I Nengah Latra founded PUSPADI Bali in 1999 (formerly YAKKUM Bali until 2013) to provide immediate support to people with disabilities from impoverished, remote or inaccessible areas of Bali and East Indonesia.
At 19, Pak Latra experienced a tragic accident when a kerosene lamp exploded during a religious festival in 1986 and covered him in burning fuel, which fused his arm to his torso.
Feeling ashamed, he locked himself away for two years after the accident and avoided human contact.
Later, Pak Latra came into contact with a field worker from YAKKUM Yogyakarta (a non-profit rehabilitation centre in East Java where he received surgery and treatment so he could regain the use of his arm and hand.
He spent the next decade working as a senior manager at YAKKUM Yogya where he saved enough money to return to Bali and begin providing direct support to local people with physical disabilities.
On his return to Bali, Pak Latra bought an old car (which he used as his home, office and ambulance for the next four years) and drove all over the island, searching for people with physical disabilities who were hiding away in their homes.

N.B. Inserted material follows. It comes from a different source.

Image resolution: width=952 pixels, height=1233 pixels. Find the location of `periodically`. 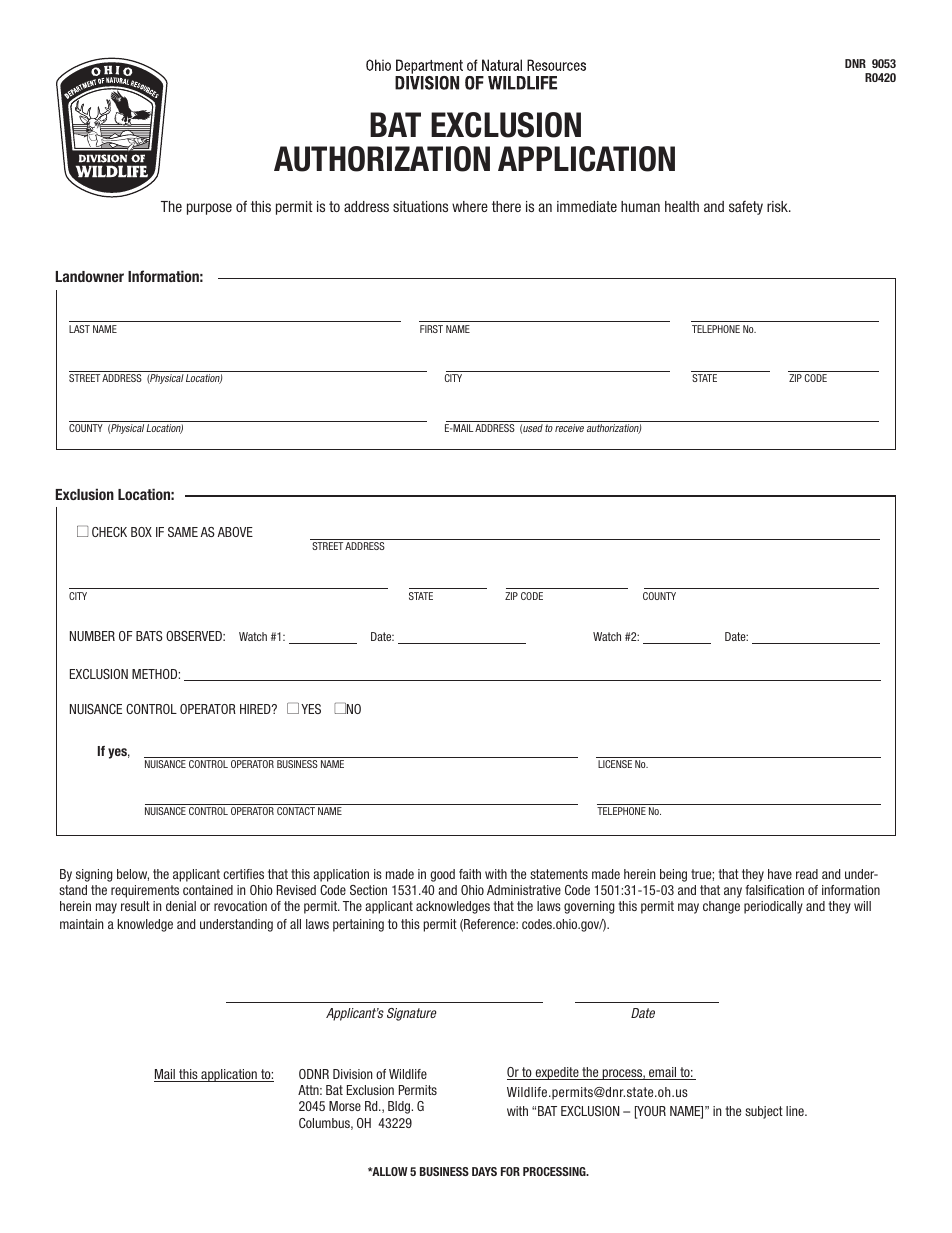

periodically is located at coordinates (773, 907).
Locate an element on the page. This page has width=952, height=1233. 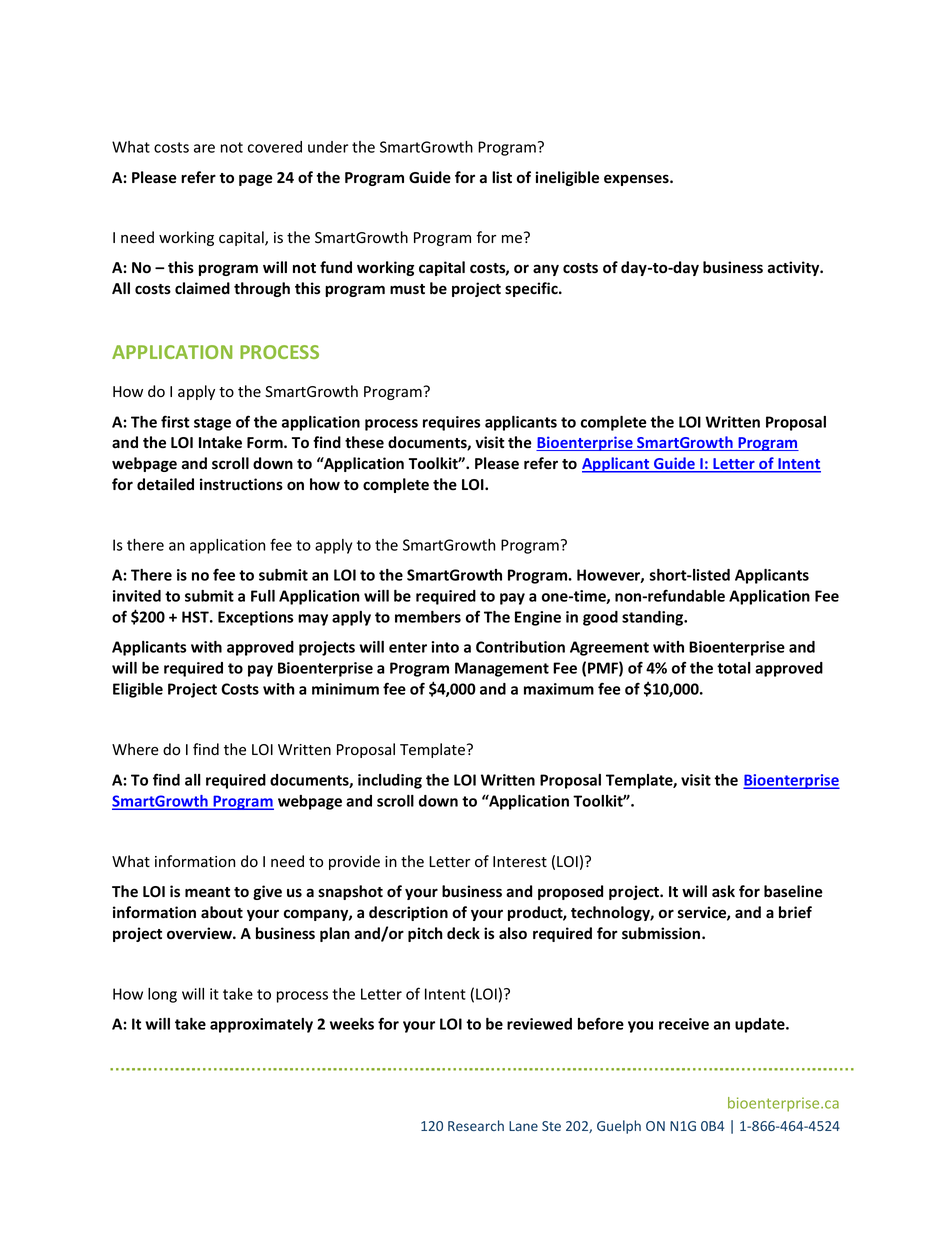
long is located at coordinates (162, 995).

In those early days, he’d assess their needs and source a wheelchair or mobility aid, such as crutches. Or Pak Latra would assist a local child with a disability who never had an education to go to school.

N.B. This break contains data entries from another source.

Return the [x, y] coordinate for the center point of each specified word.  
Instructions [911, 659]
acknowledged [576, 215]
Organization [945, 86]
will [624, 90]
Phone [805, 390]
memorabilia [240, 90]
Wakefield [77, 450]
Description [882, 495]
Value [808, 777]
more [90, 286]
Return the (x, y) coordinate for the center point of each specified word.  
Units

Since then, PUSPADI Bali has expanded its team and now supports more than 4,900 people with physical disabilities in Bali and East Indonesia.
PUSPADI Bali believes people with disabilities should be empowered to live out their dreams and reach their full potential.
They are the only NGO in Bali providing high-quality mobility aids, education & training and advocacy programs to people with physical disabilities in Bali and East Indonesia.
Their small team of 20 staff make and distribute appropriately fitted prosthetics and orthotics, deliver wheelchairs and regularly do home visits to find more local people in need.